▶ _ABOUT THIS EXERCISE_
Transcribe exactly, leaving out pictures, the lines from the one that holds "Open the Tools menu" through the end of the data below, including both end lines and no others.

____________

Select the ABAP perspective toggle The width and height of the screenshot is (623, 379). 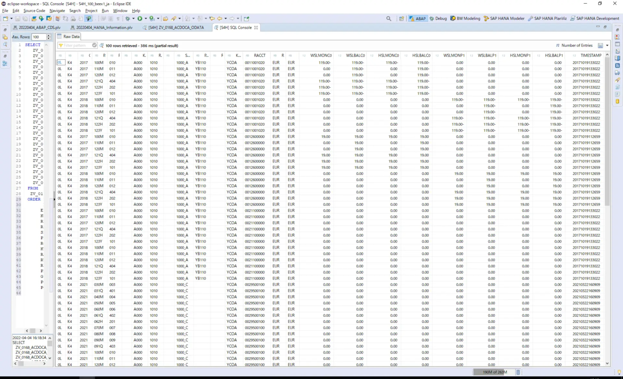click(x=418, y=19)
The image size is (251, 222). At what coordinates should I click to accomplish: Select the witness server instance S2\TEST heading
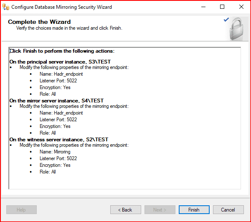pos(59,140)
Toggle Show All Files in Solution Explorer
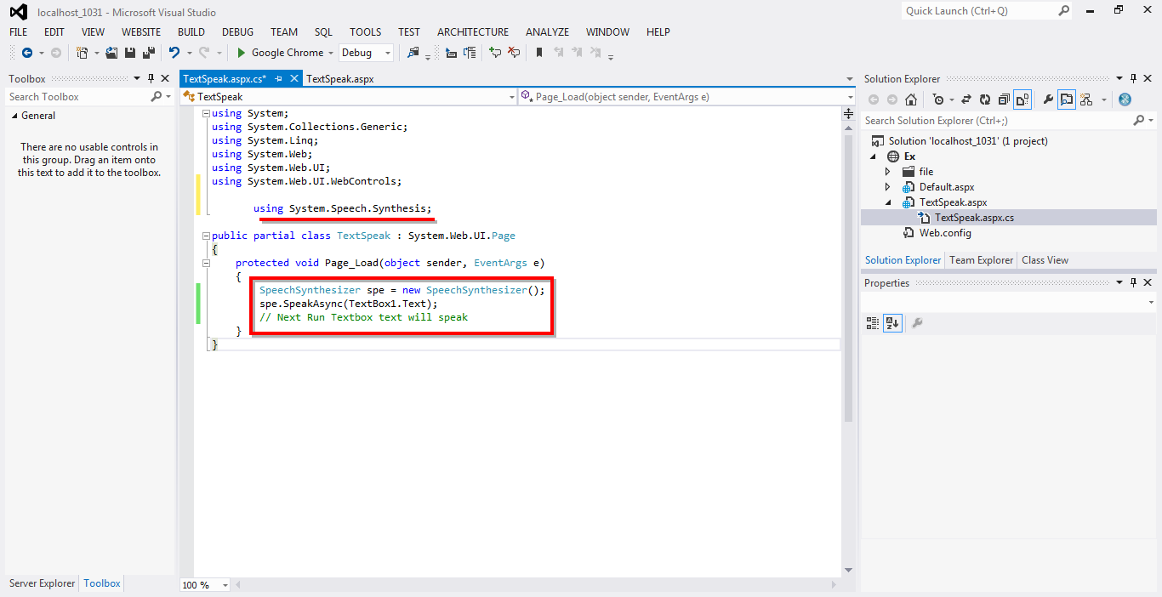1162x597 pixels. 1021,99
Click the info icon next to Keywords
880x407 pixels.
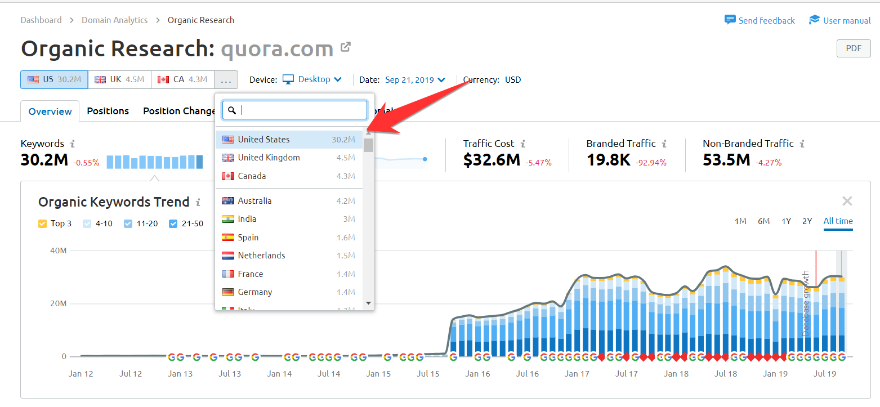pos(73,144)
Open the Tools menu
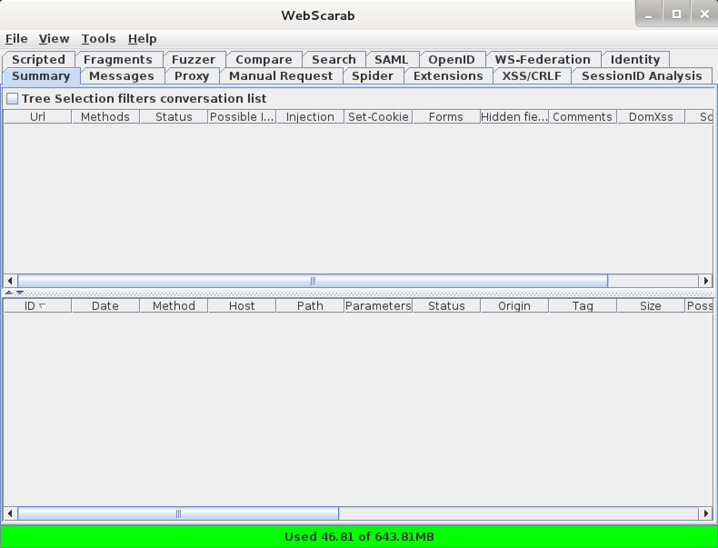Image resolution: width=718 pixels, height=548 pixels. 99,39
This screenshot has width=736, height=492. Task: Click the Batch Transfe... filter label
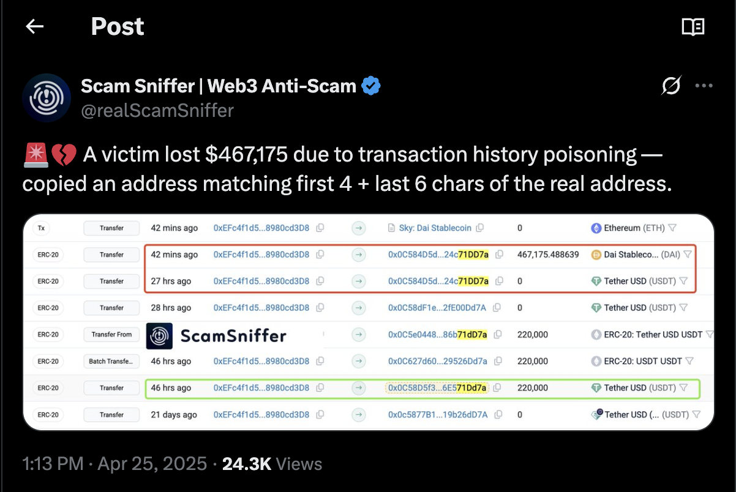(111, 361)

____________

▶ _RESPONSE TO THE EXERCISE_
Open the Tools menu
Image resolution: width=718 pixels, height=548 pixels. 99,39
This screenshot has width=736, height=492. Task: Click the Batch Transfe... filter label
(111, 361)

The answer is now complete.